Prior to assuming the role of chancellor, Dr. Williams served for seven and a half years as deputy chancellor at UMass Amherst; she was a professor of English and comparative literature. Her research focuses on the language of leadership—its metaphors and other dimensions of rhetoric and its capacity to persuade, motivate, and renew.

A Phi Beta Kappa graduate, earning a B.A. with highest honor in comparative literature, an M.A. in English and comparative Literature, and a Ph.D. in English from Michigan State University, Dr. Williams served in several other administrative positions prior to accepting her appointment as deputy chancellor at the University of Massachusetts Amherst in January 1994. Among those positions were executive assistant to the president and corporate secretary of the Board of Trustees; project coordinator and assistant to the provost for internal institutional advancement in the Office of the Provost; associate chairperson in the Department of English; acting chair in the Department of English; and associate director of the English Language Center at Michigan State University. In addition to her teaching and scholarship efforts on the East Lansing campus, she taught and consulted throughout Asia and in Europe through MSU's Graduate Studies in Education Overseas program for almost a decade.
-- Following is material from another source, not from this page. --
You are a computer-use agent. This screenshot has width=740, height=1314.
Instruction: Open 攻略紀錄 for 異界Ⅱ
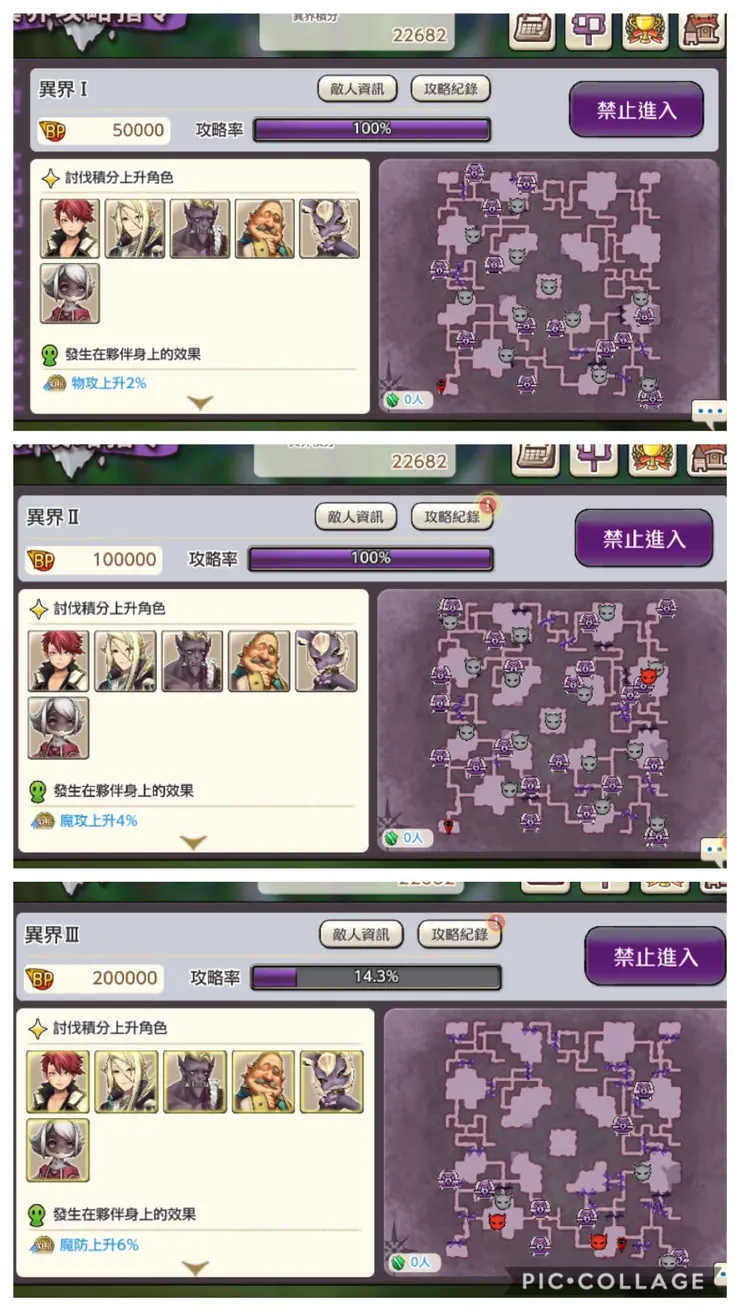point(452,516)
Her academic service includes work on various committees at the department, college, and university levels. She has held major offices in professional associations at the state and national levels. Her community service has included teaching in an EOP Upward Bound Program and in programs through Community Volunteers for International Programs. She has served on boards in neighborhood, city, and regional associations in Michigan and in Massachusetts, and has held elected and appointed board positions for various economic, public interest, archival, media, foundation, and national organizations, including the National Council of Fellows of the American Council on Education.

As deputy chancellor, she had line responsibilities for areas that cross-cut the campus: planning and budgets, institutional support, and resource management; master planning; real property management; athletics; and information technologies (including computing, networking, and telecommunications). During her tenure, a major technology campus initiative created network connections in all campus buildings; established new public access PC areas; purchased additional computer projection equipment; and expanded central network servers, which led to the implementation of an integrated Student Information System.

After serving as Chancellor, UMass President Jack Wilson recruited Williams to the president's office, where she served as senior vice president for academic affairs, student affairs and international relations. After 13 years in that role, she spent a capstone year as vice president and senior executive fellow for global strategy.  

Dr. Williams retired in July 2019 after 50 years of distinguished service as a tenured professor/administrator at two of the nation’s top land-grant Research-1 universities—Michigan State University and the University of Massachusetts.